L’accumulation de ces changements dessine une tendance inquiétante : un affaiblissement progressif des piliers du Pacte vert européen adopté lors du premier mandat d’Ursula von der Leyen. La plupart des omnibus doivent encore être négociés par le Parlement européen et les États membres. Mais si la logique de dérégulation et d’allègement des normes persiste, comme le redoute Nicolas de Sadeleer, « l’Europe pourrait s’engager dans un véritable scénario trumpien ».

4- Quels sont les risques démocratiques ?

L’une des principales critiques concerne l’empressement avec lequel ces paquets sont élaborés. « Il faut souvent 2 à 4 ans pour négocier une législation européenne, alors qu’en une poignée de mois, un omnibus peut être adopté », observe Mute Schimpf.

Difficile, pour la société civile, les chercheurs et les organisations professionnelles, d’évaluer précisément les conséquences de ces modifications. « Nous avons parfois eu seulement quelques semaines pour analyser des propositions qui modifient plusieurs lois à la fois », poursuit Mute Schimpf.

« En une poignée de mois, un omnibus peut être adopté »

Ces critiques ont été partiellement confirmées par une institution européenne indépendante. Dans un rapport publié fin 2025, la Médiatrice européenne Teresa Anjinho estime que la préparation de la révision de la directive sur le devoir de vigilance — incluse dans l’Omnibus I — présentait des « lacunes procédurales » constituant un cas de « mauvaise administration ».

Son enquête pointe notamment une utilisation discutable de la procédure d’urgence. La Commission l’a invoquée pour contourner certaines règles de la politique dite de « mieux légiférer », mises en place depuis 2016 afin de garantir des décisions fondées sur des données scientifiques et ouvertes à la participation des parties prenantes.

La Médiatrice relève également que plusieurs consultations étaient dominées par des représentants de l’industrie, tandis que d’autres acteurs concernés avaient été moins associés. Elle mentionne aussi une consultation interne menée en moins de vingt-quatre heures durant un weekend, ce qui aurait limité l’expertise au sein même de la Commission.
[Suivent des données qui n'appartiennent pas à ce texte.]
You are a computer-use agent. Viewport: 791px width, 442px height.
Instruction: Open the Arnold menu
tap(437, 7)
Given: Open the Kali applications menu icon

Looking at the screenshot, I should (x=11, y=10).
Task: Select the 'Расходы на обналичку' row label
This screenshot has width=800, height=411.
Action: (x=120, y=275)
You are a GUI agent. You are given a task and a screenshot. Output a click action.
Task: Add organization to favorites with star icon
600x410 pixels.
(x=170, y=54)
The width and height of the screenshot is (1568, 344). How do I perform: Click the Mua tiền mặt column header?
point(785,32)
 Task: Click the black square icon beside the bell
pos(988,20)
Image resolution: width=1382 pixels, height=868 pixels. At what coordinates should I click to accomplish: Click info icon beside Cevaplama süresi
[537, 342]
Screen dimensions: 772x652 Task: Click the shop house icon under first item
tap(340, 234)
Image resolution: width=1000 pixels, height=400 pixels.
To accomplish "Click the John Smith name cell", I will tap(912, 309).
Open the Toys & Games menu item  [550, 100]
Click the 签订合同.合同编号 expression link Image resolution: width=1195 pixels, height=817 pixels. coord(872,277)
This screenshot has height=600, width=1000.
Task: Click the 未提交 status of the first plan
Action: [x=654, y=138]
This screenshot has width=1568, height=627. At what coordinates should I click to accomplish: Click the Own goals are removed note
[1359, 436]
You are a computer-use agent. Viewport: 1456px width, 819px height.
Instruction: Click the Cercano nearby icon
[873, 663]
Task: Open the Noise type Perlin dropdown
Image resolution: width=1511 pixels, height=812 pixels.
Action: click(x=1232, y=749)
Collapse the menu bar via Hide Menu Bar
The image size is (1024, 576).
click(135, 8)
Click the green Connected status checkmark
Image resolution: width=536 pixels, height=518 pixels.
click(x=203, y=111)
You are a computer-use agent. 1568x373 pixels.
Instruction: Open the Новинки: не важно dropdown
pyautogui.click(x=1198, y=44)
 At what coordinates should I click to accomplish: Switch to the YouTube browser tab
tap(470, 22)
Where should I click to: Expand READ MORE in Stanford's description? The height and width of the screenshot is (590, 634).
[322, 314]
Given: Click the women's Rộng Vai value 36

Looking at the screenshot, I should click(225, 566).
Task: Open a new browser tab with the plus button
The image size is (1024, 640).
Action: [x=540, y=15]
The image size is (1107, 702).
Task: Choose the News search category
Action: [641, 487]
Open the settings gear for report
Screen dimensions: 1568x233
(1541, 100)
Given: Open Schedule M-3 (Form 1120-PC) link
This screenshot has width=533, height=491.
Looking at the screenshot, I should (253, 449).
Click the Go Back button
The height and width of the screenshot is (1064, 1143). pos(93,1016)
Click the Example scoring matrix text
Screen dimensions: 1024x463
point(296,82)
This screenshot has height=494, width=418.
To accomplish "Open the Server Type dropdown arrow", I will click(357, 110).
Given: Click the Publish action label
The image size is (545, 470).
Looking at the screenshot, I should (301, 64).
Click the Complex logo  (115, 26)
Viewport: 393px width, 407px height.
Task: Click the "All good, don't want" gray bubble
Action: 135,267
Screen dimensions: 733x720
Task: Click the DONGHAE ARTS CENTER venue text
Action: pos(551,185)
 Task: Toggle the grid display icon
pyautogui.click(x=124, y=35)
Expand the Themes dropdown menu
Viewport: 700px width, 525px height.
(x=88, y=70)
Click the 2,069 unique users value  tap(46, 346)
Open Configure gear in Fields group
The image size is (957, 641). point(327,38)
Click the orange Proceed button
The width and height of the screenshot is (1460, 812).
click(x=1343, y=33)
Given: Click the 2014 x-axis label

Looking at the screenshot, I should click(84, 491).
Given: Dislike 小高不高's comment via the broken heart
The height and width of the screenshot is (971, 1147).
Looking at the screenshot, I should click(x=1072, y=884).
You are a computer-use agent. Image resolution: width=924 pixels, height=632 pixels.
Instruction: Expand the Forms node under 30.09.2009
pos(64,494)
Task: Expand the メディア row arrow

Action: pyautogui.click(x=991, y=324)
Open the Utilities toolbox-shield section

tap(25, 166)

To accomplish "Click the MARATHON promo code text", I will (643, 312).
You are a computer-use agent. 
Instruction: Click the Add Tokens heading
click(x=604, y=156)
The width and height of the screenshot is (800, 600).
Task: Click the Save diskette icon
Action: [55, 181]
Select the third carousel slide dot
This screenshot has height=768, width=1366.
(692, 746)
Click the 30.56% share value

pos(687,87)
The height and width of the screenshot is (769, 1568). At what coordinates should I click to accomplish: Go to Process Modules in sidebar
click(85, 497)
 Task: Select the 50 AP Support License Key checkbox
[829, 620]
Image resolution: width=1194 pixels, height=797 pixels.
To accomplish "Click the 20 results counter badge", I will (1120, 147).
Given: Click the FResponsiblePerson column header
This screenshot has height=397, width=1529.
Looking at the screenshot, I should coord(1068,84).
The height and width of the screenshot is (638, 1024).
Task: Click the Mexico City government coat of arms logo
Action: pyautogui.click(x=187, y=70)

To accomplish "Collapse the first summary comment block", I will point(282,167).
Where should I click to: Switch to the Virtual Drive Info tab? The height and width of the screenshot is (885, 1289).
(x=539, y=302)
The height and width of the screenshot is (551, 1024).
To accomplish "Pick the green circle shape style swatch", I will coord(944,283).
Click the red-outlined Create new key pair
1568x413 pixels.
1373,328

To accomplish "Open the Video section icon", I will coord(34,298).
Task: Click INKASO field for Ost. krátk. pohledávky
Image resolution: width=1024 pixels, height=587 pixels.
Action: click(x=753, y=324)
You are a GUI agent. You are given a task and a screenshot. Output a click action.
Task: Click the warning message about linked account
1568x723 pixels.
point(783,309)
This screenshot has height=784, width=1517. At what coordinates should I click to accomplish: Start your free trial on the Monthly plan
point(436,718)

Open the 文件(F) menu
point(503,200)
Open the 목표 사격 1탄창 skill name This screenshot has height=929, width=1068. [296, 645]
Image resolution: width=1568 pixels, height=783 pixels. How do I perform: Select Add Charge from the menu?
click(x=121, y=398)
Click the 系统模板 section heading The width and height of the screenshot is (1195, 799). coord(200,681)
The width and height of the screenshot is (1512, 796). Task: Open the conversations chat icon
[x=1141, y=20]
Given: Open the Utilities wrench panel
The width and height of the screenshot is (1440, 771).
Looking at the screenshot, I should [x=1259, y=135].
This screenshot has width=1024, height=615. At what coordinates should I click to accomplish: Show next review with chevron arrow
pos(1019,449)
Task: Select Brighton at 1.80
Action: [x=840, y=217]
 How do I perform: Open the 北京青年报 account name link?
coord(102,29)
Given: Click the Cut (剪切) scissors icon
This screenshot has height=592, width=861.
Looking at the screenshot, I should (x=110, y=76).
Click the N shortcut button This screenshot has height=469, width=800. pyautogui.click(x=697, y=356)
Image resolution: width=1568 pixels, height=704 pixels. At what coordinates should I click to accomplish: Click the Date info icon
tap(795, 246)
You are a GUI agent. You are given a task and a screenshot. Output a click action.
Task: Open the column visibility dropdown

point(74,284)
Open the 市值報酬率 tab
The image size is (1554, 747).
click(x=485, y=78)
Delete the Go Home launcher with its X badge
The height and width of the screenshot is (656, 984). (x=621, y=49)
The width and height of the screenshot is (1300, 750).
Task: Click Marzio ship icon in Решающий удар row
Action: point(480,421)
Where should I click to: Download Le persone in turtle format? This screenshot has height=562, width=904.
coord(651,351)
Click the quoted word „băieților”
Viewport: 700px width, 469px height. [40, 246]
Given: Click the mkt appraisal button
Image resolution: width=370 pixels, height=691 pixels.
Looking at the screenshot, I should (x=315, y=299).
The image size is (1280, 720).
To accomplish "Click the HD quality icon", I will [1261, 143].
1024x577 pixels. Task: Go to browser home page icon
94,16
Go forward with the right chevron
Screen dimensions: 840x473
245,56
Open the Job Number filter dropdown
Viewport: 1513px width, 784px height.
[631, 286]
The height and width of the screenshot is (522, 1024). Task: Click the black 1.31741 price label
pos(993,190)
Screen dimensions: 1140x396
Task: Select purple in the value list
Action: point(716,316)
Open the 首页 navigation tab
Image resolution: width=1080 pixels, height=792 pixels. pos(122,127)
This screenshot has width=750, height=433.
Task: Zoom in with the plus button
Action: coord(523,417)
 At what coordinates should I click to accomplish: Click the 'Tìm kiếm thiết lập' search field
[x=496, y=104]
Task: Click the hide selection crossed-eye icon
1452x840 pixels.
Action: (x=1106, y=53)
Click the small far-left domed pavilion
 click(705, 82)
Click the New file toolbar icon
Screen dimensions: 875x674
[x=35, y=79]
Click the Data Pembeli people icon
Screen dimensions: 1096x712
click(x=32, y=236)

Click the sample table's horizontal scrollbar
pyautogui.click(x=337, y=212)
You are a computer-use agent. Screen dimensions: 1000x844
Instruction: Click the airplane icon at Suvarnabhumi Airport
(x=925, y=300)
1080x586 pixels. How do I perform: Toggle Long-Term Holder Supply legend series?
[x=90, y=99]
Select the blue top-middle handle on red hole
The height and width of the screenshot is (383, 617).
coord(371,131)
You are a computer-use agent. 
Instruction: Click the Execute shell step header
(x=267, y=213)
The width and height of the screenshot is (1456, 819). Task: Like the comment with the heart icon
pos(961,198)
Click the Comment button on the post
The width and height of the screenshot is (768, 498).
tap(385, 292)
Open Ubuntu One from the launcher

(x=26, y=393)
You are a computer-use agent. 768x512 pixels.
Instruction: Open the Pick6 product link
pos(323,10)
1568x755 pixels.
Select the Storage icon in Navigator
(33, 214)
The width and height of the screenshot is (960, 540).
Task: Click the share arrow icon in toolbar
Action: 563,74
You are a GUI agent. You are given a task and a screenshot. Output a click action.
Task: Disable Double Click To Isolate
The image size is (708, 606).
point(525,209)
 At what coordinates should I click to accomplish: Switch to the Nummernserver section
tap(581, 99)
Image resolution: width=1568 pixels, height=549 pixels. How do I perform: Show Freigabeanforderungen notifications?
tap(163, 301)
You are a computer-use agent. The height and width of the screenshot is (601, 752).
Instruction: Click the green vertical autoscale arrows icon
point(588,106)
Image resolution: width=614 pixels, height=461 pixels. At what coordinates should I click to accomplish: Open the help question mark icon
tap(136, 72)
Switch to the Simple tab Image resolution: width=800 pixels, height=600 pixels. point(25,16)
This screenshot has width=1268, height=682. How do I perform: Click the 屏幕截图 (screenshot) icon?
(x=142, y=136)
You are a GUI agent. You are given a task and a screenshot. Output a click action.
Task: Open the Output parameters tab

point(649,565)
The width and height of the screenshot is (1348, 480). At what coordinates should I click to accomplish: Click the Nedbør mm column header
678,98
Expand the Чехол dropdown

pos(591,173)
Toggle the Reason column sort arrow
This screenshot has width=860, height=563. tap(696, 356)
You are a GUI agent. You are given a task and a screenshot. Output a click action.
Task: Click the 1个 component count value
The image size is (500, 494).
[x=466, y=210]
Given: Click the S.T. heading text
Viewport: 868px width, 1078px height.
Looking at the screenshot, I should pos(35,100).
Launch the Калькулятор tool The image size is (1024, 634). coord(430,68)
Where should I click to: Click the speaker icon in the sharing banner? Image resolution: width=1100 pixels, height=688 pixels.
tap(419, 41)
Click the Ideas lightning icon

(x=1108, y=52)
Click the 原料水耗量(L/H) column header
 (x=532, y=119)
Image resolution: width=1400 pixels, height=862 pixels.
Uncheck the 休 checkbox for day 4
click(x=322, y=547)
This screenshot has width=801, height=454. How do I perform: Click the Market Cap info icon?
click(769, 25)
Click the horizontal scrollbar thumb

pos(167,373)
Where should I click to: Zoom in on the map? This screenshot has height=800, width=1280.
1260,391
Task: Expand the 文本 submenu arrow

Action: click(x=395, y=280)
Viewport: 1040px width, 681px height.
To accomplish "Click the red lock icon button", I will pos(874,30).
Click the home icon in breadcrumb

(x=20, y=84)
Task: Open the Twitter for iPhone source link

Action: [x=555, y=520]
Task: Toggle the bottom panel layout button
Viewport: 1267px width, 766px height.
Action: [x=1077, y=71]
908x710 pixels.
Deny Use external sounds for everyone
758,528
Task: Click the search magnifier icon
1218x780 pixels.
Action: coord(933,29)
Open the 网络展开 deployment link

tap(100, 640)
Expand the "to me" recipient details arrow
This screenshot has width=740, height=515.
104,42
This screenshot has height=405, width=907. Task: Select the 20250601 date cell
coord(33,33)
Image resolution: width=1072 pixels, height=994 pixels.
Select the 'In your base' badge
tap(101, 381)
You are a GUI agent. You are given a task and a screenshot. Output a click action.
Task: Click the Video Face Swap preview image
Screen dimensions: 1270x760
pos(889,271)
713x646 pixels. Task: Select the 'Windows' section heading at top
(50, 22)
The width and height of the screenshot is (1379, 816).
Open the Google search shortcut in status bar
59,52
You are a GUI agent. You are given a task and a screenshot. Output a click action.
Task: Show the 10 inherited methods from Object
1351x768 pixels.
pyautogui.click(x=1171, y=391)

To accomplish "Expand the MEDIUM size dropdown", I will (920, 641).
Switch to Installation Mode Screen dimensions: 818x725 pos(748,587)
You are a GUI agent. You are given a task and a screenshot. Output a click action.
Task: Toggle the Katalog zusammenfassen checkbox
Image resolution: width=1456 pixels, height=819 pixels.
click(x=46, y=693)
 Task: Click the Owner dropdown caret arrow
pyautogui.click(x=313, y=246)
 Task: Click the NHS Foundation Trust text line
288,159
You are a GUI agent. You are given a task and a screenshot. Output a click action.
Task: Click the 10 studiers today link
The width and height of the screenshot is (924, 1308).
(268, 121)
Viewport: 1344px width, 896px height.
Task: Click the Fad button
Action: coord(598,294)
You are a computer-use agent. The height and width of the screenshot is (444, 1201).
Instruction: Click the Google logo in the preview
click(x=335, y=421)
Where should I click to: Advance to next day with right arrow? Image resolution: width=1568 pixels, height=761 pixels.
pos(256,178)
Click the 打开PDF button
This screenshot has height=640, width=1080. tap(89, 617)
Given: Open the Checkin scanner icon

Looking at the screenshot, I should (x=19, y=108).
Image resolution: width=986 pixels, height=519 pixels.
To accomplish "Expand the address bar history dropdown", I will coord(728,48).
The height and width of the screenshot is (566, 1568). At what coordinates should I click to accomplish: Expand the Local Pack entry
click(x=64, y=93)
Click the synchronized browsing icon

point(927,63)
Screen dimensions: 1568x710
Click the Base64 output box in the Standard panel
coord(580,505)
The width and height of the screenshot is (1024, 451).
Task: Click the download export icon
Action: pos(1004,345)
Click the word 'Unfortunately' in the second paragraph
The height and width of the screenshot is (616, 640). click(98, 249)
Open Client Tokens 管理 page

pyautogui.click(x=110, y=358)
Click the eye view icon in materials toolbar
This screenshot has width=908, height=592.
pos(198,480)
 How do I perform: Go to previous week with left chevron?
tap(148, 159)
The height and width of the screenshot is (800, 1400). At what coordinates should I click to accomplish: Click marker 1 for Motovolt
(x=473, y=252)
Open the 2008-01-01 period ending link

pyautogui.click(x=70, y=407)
Pour Nicolas de Sadeleer, ces évolutions soulèvent des questions plus profondes sur la manière dont se fabrique la loi européenne. Depuis le traité de Lisbonne, rappelle-t-il, l’Union affirme pourtant des principes de transparence et de participation démocratique dans l’élaboration des normes. « Ces procédures avaient été mises en place pour répondre aux critiques sur l’influence des lobbies à Bruxelles, explique-t-il. Si l’on supprime les études d’impact, les consultations ou les analyses scientifiques au nom de l’urgence, on vide en partie ces garanties de leur substance. »

Au-delà de la question procédurale, le juriste redoute aussi un changement plus profond dans la manière de légiférer en Europe. « Le droit européen a été construit sur l’idée de stabilité et de cohérence des normes. » Modifier rapidement des lois parfois à peine adoptées risque, selon lui, de créer une incertitude juridique durable. Pour les entreprises, comme pour les citoyens.